Abstract
Objectives Adult-onset Rasmussen’s encephalitis (A-RE) continues to present significant diagnostic and therapeutic challenges to clinicians, resulting in extensive investigations and an invariably long gap from presentation to diagnosis, which may subsequently correlate with poorer clinical outcomes. An increased awareness of the condition and a low threshold for suspicion are paramount to bridging this gap.

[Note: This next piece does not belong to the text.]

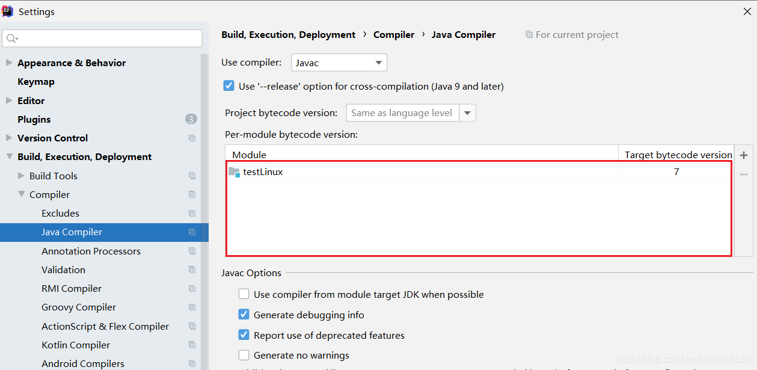Click project-level icon next to Version Control
Viewport: 757px width, 370px height.
pos(192,138)
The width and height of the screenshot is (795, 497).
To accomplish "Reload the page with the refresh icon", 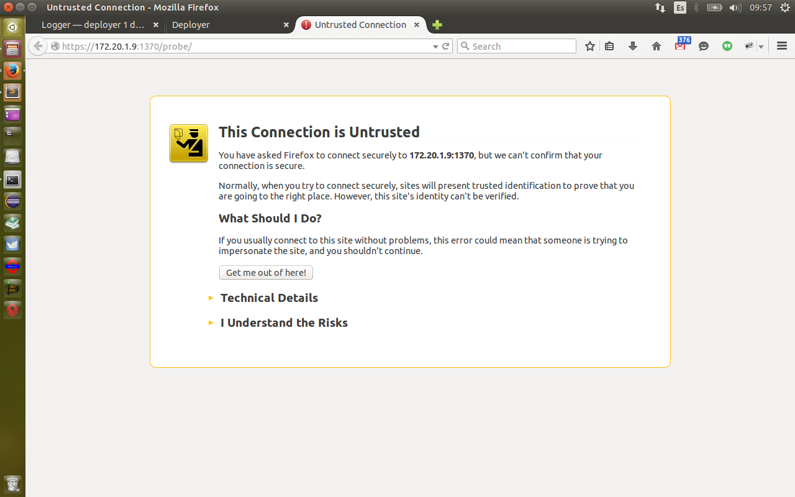I will 445,46.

Methods/Results Here we present a case of a 36-year-old man with a prodrome of right sided sensory symptoms and subsequent right focal motor seizures, myoclonus/polyminimyoclonus and neurological deficits. Paraneoplastic, autoimmune and neuroinflammatory screen were all unrevealing. The initial electroencephalogram (EEG) was normal; however, the repeat EEG showed focal slowing. Magnetic resonance imaging showed progressive T2 hyperintensity and volume loss predominantly over the left frontoparietal lobes, but also involved the right frontal lobe. Brain biopsy showed features of a T-cell predominant encephalitis. Rasmussen’s encephalitis was suspected and immunotherapy with steroids and intravenous immunoglobulin were initiated, but he continued to deteriorate. He is now started on cyclophosphamide.
Conclusions Our case adds to the accumulating number of cases of A-RE reported in the literature. The rarity of the condition and overlap in clinical phenotype with other central nervous system diseases lead to delayed diagnosis in almost all reported cases. In our patient, the bilateral MRI changes and delayed recognition of seizures compounded to the diagnostic uncertainty. The main therapeutic options in adults are anti-epileptic and immunomodulatory agents, and whilst there is no cure, early and aggressive therapy may result in improved patient outcomes.